Educação Em questão

A Epistemologia da Universidade segundo Carlos Subirats Rüggeberg

Por Elena Godoy

publicado originalmente como <www.partes.com.br/emquestao/auniversidade.asp>

Elena Godoi é professora universitária.
elenagodoy2109@hotmail.com

O fim da ditadura, no início dos anos 80, fazia esperar a volta de uma normalidade na vida política, cultural e científica e, portanto, uma profunda renovação no mundo universitário brasileiro. Essa renovação não teve lugar. Embora houvessem acabado as nomeações a dedo e mudado os cargos acadêmicos através das eleições, o mundo universitário não experimentou a transformação democrática que inicialmente se deu na vida política brasileira. Não houve uma verdadeira transição democrática na Universidade. Isso possibilitou com que ficassem praticamente intactas algumas das estruturas autoritárias da Universidade da ditadura. Assim, por exemplo, à semelhança do que acontecia durante aquele período, a vida universitária continua regida por detentores de cargos administrativos cuja legitimidade está à margem de sua capacidade docente ou pesquisadora. Hoje, da mesma maneira que ontem, a administração universitária, por um lado, e a qualidade científica e docente, por outro, continuam sendo instâncias paralelas que, em alguns casos, estão representadas por grupos com interesses não apenas diferentes, mas radicalmente opostos. A falta de democracia no mundo universitário permitiu que clãs de funcionários, algumas vezes de forma independente, outras vezes subordinados, em primeiro lugar, aos interesses de partidos políticos e, em segundo lugar, aos interesses de grupos de pressão de características diversas (…), tenham se transformado em poderosíssimos grupos de pressão que impõem sua lei à margem de qualquer racionalidade acadêmica baseada em critérios de qualidade e de competitividade.

Uma das diferenças fundamentais entre os atuais detentores de cargos e seus predecessores durante a ditadura está basicamente no fato de que os primeiros, isto é, os novos mandantes aprenderam a usar a mídia. De fato, é comum ver grupos de reitores com aspecto circunspecto – todos eles dependentes de grupos de pressão alheios ao mundo acadêmico – lançando clamores sobre a importância da qualidade da docência ou sobre a necessidade de estabelecer sólidos contatos entre a Universidade e a empresa. Da mesma forma, encontramos notícias sobre as Universidades nos jornais: de informações absolutamente banais até as aparentemente cruciais para melhorar a qualidade dos estudos universitários (…). A pesar de sua diversidade, todas as informações que aparecem na mídia têm as mesmas características: os problemas universitários se colocam a partir de uma perspectiva irreal e nunca se aborda de forma clara e direta o problema básico que sustenta a degradação da Universidade brasileira que é a corrupção nos processos de contratação do professorado e da eleição de docentes para os cargos administrativos.

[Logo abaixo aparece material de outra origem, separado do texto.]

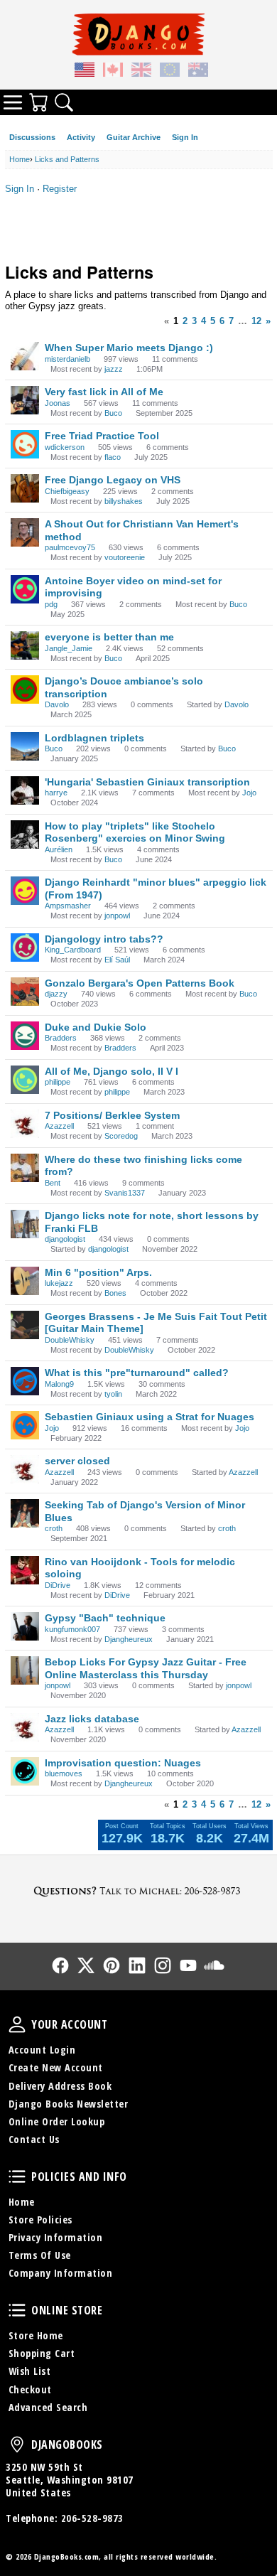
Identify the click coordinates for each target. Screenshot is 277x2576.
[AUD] (198, 72)
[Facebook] (60, 1965)
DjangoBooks (17, 2444)
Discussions (32, 137)
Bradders (61, 1038)
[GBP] (141, 72)
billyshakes (123, 501)
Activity (81, 137)
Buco (113, 413)
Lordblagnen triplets (94, 738)
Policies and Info (17, 2176)
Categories (13, 102)
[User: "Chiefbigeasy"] (25, 488)
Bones (115, 1293)
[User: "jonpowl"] (25, 1670)
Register (60, 188)
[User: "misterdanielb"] (25, 356)
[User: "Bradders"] (25, 1035)
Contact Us (34, 2139)
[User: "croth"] (25, 1513)
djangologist (65, 1239)
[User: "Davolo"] (25, 689)
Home (22, 2202)
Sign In (185, 137)
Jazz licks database (92, 1718)
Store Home (36, 2335)
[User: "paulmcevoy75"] (25, 532)
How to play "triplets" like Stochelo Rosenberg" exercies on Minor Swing (135, 832)
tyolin (113, 1394)
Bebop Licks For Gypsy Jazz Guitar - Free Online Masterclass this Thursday (145, 1668)
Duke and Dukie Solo (95, 1027)
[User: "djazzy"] (25, 991)
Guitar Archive (134, 137)
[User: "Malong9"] (25, 1381)
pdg (51, 604)
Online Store (17, 2310)
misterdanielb (67, 359)
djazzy (56, 993)
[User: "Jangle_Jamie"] (25, 645)
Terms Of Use (40, 2255)
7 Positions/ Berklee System (112, 1115)
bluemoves (63, 1773)
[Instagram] (162, 1965)
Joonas (57, 403)
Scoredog (121, 1136)
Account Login (42, 2049)
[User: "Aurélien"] (25, 834)
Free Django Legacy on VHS (112, 479)
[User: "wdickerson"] (25, 444)
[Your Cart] (38, 102)
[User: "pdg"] (25, 589)
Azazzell (59, 1126)
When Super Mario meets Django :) (129, 347)
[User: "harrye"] (25, 790)
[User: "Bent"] (25, 1168)
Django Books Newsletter (69, 2103)
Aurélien (58, 849)
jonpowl (117, 915)
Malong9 (59, 1384)
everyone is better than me (109, 637)
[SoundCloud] (213, 1965)
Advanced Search (48, 2407)
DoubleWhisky (69, 1340)
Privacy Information (56, 2237)
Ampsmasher (68, 905)
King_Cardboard (73, 949)
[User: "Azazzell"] (25, 1124)
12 (256, 321)
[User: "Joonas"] (25, 400)
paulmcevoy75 (70, 547)
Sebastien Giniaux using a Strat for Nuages (149, 1416)
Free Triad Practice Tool (102, 435)
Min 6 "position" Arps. (98, 1272)
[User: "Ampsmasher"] (25, 890)
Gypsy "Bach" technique (105, 1618)
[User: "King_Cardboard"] (25, 947)
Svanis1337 (124, 1192)
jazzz (113, 369)
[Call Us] (138, 1890)
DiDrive (57, 1585)
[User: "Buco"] (25, 746)
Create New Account (56, 2067)
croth (54, 1528)
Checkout (30, 2389)
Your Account (17, 2024)
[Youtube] (188, 1965)
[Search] (64, 102)
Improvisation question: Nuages (123, 1763)
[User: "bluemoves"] (25, 1771)
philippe (57, 1082)
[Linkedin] (137, 1965)
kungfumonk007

Embora, do ponto de vista técnico, o valor das intervenções na mídia dos novos caciques universitários seja absolutamente banal, não há como subestimar sua importância do ponto de vista de sua repercussão midiática. De certo modo, elas contribuem para tranquilizar e confundir a opinião pública quanto ao degradado ambiente acadêmico. O importante desse espetáculo midiático evidentemente não é o vazio dos conteúdos, mas a ficção que se cria de que “está se fazendo algo para melhorar a situação nas Universidades brasileiras”. Nesse sentido, se trata de um discurso realmente eficaz, pois a nova demagogia midiática pinta uma imagem dourada de modernidade. A conivência com o novo caciquismo acadêmico não é nenhum segredo, visto que no debates televisivos, nas informações em jornais, etc., se omite sistematicamente a presença de professores, estudantes, etc., que possa levantar a questão do novo autoritarismo da Universidade brasileira, que denuncie a falta de qualidade da docência ou as gravíssimas carências das bibliotecas e instalações e, muito especialmente que denuncie os procedimentos “caciquis” que regem os concursos e eleições de docentes para os cargos administrativos. Na realidade, existe uma complicada rede de relações que na prática se transforma em conivência de fato entre a mídia, determinados partidos políticos e os clãs que realmente controlam a Universidade.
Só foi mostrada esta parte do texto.